Box Office 2/13/2011
Last week, Adam Sandler and Jennifer Aniston — stars of Sony’s new comedy Just Go With It — joked there was enough room at the box office for both them and teen icon Justin Bieber.
Barely, as it turns out. According to weekend estimates, Go With It opened to an estimated $31 million from 3,548 theaters, while Paramount’s Justin Bieber: Never Say Never far outpaced expectations in grossing an estimated $30.3 million from 3,105 locations, including 2,156 higher-priced 3D runs.
The race won’t officially be called until Monday morning, when actual Sunday numbers are tallied, although most box office observers expect Go With It to retain the lead.
Never Say Never’s cume is $31 million when folding in the $740,000 grossed from special screenings on Feb. 9. The performance of the hybrid biopic-concert film further solidifies Bieber’s star status and the financial power of his girl-driven fan base.
Go With It is off to a solid start, but will need good legs over President’s Day weekend.
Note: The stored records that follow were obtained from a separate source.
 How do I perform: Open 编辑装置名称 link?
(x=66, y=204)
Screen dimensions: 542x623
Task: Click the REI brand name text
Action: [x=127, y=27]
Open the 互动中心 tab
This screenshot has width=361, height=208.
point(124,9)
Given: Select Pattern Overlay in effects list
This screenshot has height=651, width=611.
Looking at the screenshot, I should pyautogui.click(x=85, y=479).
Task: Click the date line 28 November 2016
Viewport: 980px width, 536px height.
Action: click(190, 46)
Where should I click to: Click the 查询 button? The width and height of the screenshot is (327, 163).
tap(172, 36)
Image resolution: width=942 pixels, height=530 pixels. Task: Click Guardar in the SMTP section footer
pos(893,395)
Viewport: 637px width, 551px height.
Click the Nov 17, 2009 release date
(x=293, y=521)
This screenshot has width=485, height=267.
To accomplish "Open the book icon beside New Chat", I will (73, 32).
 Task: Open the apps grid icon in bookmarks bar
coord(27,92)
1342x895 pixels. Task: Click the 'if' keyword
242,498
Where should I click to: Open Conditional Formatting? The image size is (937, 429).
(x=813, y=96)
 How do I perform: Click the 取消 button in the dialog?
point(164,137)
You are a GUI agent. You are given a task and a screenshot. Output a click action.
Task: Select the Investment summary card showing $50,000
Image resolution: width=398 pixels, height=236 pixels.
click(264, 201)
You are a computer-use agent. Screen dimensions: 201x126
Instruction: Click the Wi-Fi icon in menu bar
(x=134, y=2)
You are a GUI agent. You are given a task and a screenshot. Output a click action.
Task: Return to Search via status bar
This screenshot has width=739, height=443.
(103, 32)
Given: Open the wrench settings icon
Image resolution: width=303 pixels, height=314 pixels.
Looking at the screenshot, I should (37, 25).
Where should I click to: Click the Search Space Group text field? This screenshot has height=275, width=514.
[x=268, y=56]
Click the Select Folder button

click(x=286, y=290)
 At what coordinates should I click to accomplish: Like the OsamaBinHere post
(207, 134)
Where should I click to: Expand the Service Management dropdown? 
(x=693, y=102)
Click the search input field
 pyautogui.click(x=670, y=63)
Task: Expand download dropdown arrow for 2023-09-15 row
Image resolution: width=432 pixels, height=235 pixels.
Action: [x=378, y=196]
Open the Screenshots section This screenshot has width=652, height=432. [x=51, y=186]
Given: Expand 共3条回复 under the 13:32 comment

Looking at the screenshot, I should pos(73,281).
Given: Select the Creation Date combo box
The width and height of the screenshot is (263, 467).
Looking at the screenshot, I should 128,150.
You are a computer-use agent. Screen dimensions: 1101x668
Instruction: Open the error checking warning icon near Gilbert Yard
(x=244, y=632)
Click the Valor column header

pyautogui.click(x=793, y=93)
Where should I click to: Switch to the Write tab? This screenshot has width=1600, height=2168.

Sony also is expecting a spike tomorrow on Valentine’s Day.
Overseas, the Sandler-Aniston film opened to $5.1 million from a handful of markets, including the U.K. and Mexico, for a global bow of $36.1 million.
Disney’s 3D family entry Gnomeo & Juliet did strong business in debuting to an estimated $25.5 million from 2,994 locations, scoring the best February opening for an animated pic (not a primetime month for toons). Rivals credit a strong marketing campaign for the film’s success, as well as great reviews. Film came in No. 3.
Focus Features’ Channing Tatum Roman epic The Eagle, the weekend’s fourth new wide player, opened on the high end of expectations, grossing an estimated $8.6 million from 2,296 theaters to place No. 4.
Among limited openers, Fox Searchlight’s comedy Cedar Rapids scored the best location average of the weekend. Pic grossed an estimated $310,789 from 15 theaters for an average of $20,179.
Back on the top 10 chart, Screen Gems’ The Roommate held well in its second weekend, grossing an estimated $8.4 million for a cume of $26.1 million in its first 10 days. The thriller came in No. 5.
The Weinstein Co.’s awards frontrunner The King’s Speech continued to succeed, coming in No. 6 and grossing an estimated $7.4 million for a domestic cume of $93.9 million.